Whiplashed? Last weekend, President Trump threatened again to walk away from NAFTA. Within 48 hours, reports suggest he wanted an agreement at next week’s Summit of the America (April 13-14 in Peru).
The art of the deal is getting to the deal. After 15 months in office, some political commentators suggest Trump is feeling more comfortable as President. Investors also becoming more familiar with his style. Bold demands. Compromise. Deal.
One of the stickiest issues is about the US demand to lift the domestic content threshold from 62.5% to 85% for car parts to be qualify for duty-free trade. Some producers as this is impossible to achieve currently, which is a way to say that the US demand was over the top.
Reports suggest the US has signaled a compromise. The idea is to break down the car parts into five categories. Each would have a different domestic content requirement. The 85% threshold may apply only to the major components, like engines and transmissions. The simplest of the 30,000 parts in a car, like a nuts and bolts, might not have any threshold.
US Trade Representative Lighthizer has urged that a deal be found before the July 1 Mexican elections, but neither the approaching election nor the fact that the leftist AMLO is still ahead in the polls has been a factor for investors. The peso itself is the strongest currency in the world since the end of last year, rising 8.75% against the greenback and nearly 9.5% against the Canadian dollar.
The US does not want to deal for Mexico sake. July 1 is also when the President’s trade-promotion authority expires. The White House made a formal request to extend the TPA at the end of March. It is not clear whether Congress will renew it. Neither chamber is required to affirmatively approve the renewal, but either can prevent it from being extended.
The White House could be seeking an agreement next week, at least in part, because the rules under TPA require that the president gives Congress at least 90 days advance notification and to publicly release the text of the renegotiated agreement 60 days beforehand. With TPA authority to end at the end time is of the essence.

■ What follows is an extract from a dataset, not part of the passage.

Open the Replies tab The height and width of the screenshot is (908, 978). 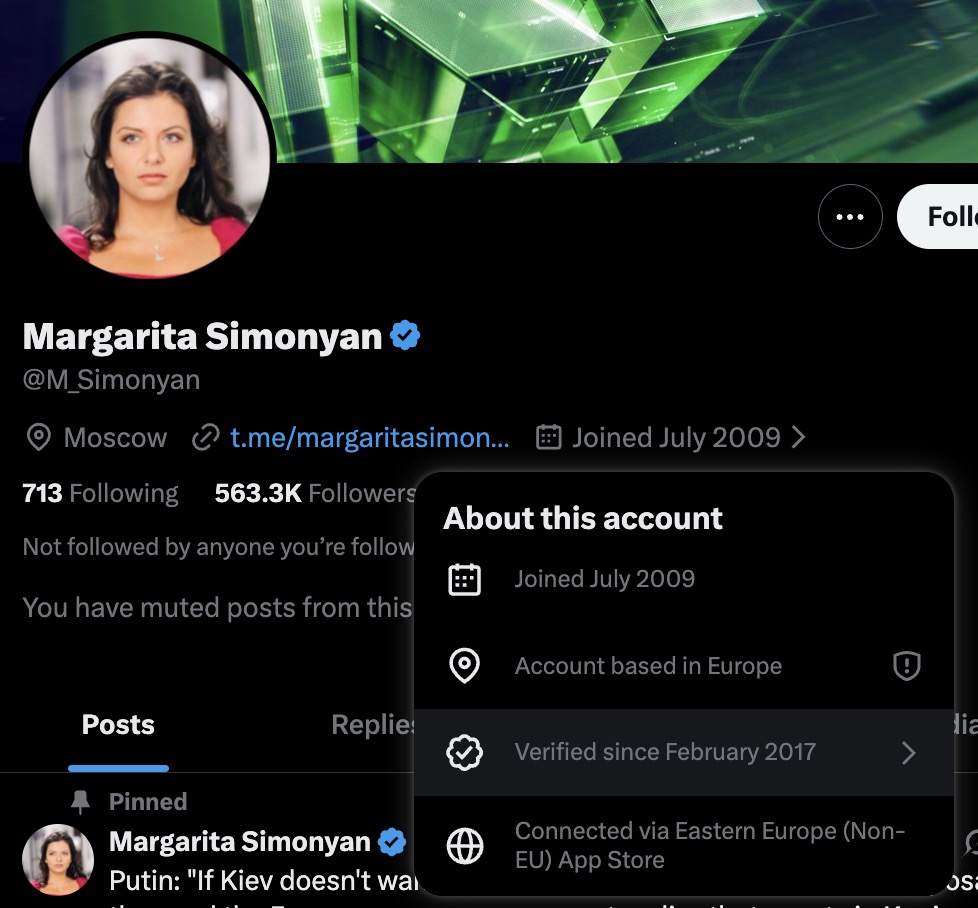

With the US seeming to push hard for a deal, Canada seemed less enthusiastic. Canada’s ambassador to the US was skeptical, saying he did not know was an agreement in principle looks like. The devil is the details. He suggested that an agreement in principle with the details to be worked out later is dangerous.
Still, a NAFTA deal, following the heels of KORUS, would be a success for the US President. Also, it would strengthen his hand in dealing with China by showing he is reasonable and is not being provocative just to be provocative.
If the administration’s goal is to get rid of the US trade deficit, it is bound to fail. The broad measure of US trade, the current account balance, is a function of numerous forces, including growth differentials, and of course, savings and investment. The large dollop of fiscal spending when the economy is already growing near trend is expected to spur a widening of the US trade deficit. Earlier today, the US reported the sixth consecutive wider trade deficit. The $57.6 bln shortfall is the largest since October 2008 and it comes despite the improvement in the energy trade balance. The US bilateral deficit with Canada fell (to $400 mln from $3.69 bln deficit in January, not seasonally adjusted), while the deficit with Mexico rose (to $6.06 bln from $4.05 bln in January).